Maintenance of the male mRen(2).Lewis on the HS diet for 10 wk did not significantly influence SBP (214 ± 6 vs. 234 ± 10 mmHg; Fig. 1A) or plasma angiotensinogen levels (1,482 ± 132 vs. 1,642 ± 197 ng/ml; Fig. 1B). However, the urinary excretion of angiotensinogen was significantly higher in the HS males compared with the NS diet males (23 ± 2.5 vs. 3.0 ± 0.4 μg·kg−1·day−1, P < 0.01; Fig. 1C and Table 1). Consistent with the increase in angiotensinogen, the urinary levels of both ANG II (49.3 ± 4.6 vs. 22.6 ± 2.7 pmol·kg−1·day−1, P < 0.01) and ANG-(1–7) (28.4 ± 2.4 vs. 6.5 ± 1.0 pmol·kg−1·day−1; P < 0.01) were significantly higher in the HS-fed males (Fig. 1, D and E). Moreover, the urinary levels of ANG II were higher than ANG-(1–7) for both the NS (4-fold) and HS (2-fold) diets (Fig. 1, D and E).
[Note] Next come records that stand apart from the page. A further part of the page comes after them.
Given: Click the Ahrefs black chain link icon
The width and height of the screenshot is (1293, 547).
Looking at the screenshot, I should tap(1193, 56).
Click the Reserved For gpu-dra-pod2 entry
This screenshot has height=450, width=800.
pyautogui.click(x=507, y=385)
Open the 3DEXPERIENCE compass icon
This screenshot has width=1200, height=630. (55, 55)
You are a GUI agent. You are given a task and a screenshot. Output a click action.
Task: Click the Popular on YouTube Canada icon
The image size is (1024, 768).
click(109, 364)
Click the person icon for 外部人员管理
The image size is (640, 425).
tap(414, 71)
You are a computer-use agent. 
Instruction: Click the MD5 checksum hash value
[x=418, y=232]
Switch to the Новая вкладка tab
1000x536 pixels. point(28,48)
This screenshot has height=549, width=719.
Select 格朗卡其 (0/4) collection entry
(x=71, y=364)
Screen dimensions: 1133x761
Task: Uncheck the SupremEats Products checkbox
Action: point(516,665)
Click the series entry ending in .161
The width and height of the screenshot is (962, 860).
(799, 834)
Proteinuria increased approximately ninefold with the HS diet (285 ± 28 vs. 32 ± 5 mg·kg−1·day−1, P < 0.01; Fig. 1F and Table 1). Angiotensinogen excretion was highly associated with proteinuria; however, the increase in urinary angiotensinogen with the HS diet did not correlate with systolic blood pressure (Fig. 2, A and B). Because these data suggest that the HS diet may stimulate renal angiotensinogen, we next assessed the mRNA and protein expression in the renal cortex. In contrast to urinary content, the mRNA levels for cortical angiotensinogen were lower in the HS-fed group compared with those maintained on the NS diet (Fig. 3A). Moreover, protein expression as determined by Western blot did not reveal tissue differences in angiotensinogen between the HS and NS male congenics (Fig. 3B). The immunoblot for cortical angiotensinogen revealed a single band at 60 kDa consistent with the molecular size of the protein reported in the kidney of the Dahl S strain (30). Finally, we assessed the molecular forms of angiotensinogen in the plasma and urine of the HS males by immunoblot. As shown in Fig. 3C, the gel reveals two predominant immunoreactive bands at 60 and 55 kDa for both the plasma and urine samples.
Table 1.
Magnitude (fold) change in response to ovariectomy or high-salt diet in mRen2.Lewis rats
| OVX to NS Females | HS to NS Intact Females | HS to NS Intact Males | |
|---|---|---|---|
| AGT excretion | 16 | 178* | 7.7† |
| Proteinuria | 0.8 | 12* | 8.9* |
| ANG II excretion | 0.5 | 1.4 | 2.8* |
| ANG-(1–7) excretion | 1.0 | 3.6* | 4.4* |
AGT, angiotensinogen; NS, normal salt diet; HS, high-salt diet; OVX, ovariectomy.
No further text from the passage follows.